> Collected data entries

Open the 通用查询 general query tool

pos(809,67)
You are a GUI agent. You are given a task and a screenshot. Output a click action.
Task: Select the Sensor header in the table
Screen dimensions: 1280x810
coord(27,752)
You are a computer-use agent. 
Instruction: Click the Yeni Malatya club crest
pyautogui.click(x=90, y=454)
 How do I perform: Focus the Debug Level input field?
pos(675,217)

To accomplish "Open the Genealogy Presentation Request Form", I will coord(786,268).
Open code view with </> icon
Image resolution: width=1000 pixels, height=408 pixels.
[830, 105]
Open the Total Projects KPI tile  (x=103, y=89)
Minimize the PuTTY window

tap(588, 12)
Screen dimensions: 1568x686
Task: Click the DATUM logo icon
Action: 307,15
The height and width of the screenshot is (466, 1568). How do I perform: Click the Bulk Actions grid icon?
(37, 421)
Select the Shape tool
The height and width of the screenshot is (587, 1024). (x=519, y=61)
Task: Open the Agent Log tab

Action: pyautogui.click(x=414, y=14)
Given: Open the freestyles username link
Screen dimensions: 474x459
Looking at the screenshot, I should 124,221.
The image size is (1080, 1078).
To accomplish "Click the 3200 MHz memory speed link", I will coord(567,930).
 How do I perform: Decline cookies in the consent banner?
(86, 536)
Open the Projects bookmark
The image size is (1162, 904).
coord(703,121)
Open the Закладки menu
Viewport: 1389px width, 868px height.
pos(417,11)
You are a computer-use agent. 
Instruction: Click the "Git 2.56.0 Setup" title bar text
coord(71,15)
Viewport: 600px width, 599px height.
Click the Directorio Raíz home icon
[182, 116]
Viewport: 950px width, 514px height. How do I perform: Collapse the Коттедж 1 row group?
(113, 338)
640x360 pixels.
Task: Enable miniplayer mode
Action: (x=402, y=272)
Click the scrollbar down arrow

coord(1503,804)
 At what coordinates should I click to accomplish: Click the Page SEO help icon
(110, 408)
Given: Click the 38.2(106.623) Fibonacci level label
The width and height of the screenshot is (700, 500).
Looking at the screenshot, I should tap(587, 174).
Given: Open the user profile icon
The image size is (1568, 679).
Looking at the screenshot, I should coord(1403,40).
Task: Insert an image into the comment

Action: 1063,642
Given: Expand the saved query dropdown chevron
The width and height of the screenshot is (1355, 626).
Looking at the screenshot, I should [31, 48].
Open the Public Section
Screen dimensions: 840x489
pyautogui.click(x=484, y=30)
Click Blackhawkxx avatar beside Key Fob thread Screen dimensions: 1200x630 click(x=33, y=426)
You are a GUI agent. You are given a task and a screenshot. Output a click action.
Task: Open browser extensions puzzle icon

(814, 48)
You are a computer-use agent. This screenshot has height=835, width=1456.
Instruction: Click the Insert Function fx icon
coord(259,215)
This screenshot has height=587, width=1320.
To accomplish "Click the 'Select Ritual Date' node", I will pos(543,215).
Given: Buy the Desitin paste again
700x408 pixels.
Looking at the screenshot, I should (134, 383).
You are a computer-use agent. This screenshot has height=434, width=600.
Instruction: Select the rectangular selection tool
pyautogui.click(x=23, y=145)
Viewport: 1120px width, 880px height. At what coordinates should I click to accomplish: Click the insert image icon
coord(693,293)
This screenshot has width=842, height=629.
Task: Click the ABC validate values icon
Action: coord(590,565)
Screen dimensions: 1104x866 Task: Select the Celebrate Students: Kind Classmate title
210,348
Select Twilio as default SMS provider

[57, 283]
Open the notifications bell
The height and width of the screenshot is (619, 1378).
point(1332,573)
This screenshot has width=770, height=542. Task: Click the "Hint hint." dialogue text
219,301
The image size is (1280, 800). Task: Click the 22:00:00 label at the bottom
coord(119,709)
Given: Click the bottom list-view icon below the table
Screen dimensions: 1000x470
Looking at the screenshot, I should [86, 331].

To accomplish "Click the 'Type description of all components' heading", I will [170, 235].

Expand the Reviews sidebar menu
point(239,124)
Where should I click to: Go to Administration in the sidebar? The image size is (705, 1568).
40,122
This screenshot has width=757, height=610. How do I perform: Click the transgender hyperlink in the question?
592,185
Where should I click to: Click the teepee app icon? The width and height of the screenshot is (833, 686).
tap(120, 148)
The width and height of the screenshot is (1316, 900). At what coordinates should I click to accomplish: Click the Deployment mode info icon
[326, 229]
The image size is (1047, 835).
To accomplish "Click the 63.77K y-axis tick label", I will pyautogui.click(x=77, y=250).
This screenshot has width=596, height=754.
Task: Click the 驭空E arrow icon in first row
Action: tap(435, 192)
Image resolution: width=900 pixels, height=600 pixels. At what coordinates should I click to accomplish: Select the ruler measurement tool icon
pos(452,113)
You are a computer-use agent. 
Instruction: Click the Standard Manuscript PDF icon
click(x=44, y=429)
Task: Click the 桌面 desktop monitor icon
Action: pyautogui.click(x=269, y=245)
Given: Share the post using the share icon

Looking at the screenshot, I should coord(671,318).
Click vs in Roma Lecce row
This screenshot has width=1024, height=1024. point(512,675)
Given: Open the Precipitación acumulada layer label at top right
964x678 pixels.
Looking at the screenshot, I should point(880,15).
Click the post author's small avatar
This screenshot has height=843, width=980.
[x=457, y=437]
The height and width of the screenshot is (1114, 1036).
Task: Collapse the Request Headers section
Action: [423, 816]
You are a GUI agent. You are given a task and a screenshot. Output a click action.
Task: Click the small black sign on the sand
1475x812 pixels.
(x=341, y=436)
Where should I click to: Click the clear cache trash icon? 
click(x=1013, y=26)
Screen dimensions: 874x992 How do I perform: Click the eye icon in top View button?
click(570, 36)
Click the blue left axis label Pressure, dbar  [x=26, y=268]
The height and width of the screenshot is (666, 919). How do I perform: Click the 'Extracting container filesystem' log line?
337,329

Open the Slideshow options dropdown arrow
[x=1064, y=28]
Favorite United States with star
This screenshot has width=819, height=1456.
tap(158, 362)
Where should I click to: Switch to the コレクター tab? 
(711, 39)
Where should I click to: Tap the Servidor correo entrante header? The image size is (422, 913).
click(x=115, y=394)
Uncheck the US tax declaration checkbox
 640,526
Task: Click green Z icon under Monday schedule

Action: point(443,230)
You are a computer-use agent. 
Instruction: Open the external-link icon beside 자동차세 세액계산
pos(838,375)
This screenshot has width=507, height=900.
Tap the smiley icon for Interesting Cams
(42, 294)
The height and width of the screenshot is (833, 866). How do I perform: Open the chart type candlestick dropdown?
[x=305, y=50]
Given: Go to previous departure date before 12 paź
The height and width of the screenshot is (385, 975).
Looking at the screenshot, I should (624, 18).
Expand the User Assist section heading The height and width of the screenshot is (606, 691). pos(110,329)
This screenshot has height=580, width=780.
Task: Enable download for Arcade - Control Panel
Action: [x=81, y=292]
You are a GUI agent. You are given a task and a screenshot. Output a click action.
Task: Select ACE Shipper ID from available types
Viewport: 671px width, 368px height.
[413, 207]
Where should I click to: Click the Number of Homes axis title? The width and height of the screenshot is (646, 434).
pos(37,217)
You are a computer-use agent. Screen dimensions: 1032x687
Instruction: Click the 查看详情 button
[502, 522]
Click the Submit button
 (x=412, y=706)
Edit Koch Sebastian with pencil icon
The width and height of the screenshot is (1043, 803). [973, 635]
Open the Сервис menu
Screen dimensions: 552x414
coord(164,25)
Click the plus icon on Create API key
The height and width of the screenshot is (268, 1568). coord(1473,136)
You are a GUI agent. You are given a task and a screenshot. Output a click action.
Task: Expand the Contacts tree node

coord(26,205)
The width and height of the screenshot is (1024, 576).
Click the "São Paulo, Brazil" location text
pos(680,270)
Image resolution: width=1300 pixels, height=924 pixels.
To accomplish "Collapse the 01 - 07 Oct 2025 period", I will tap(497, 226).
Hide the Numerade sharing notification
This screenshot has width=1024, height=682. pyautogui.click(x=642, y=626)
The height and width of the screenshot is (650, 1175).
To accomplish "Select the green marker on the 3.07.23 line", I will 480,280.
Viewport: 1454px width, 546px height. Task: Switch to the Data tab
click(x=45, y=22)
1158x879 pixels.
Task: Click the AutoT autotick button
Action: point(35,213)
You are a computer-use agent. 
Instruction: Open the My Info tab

> What you are asked to do
Take the entries above and return only the lines from the one with "Viewport: 1120px width, 880px" to the one with "Open the notifications bell", both included, unchanged.

> Solution for this task
Viewport: 1120px width, 880px height. At what coordinates should I click to accomplish: Click the insert image icon
coord(693,293)
This screenshot has width=842, height=629.
Task: Click the ABC validate values icon
Action: coord(590,565)
Screen dimensions: 1104x866 Task: Select the Celebrate Students: Kind Classmate title
210,348
Select Twilio as default SMS provider

[57, 283]
Open the notifications bell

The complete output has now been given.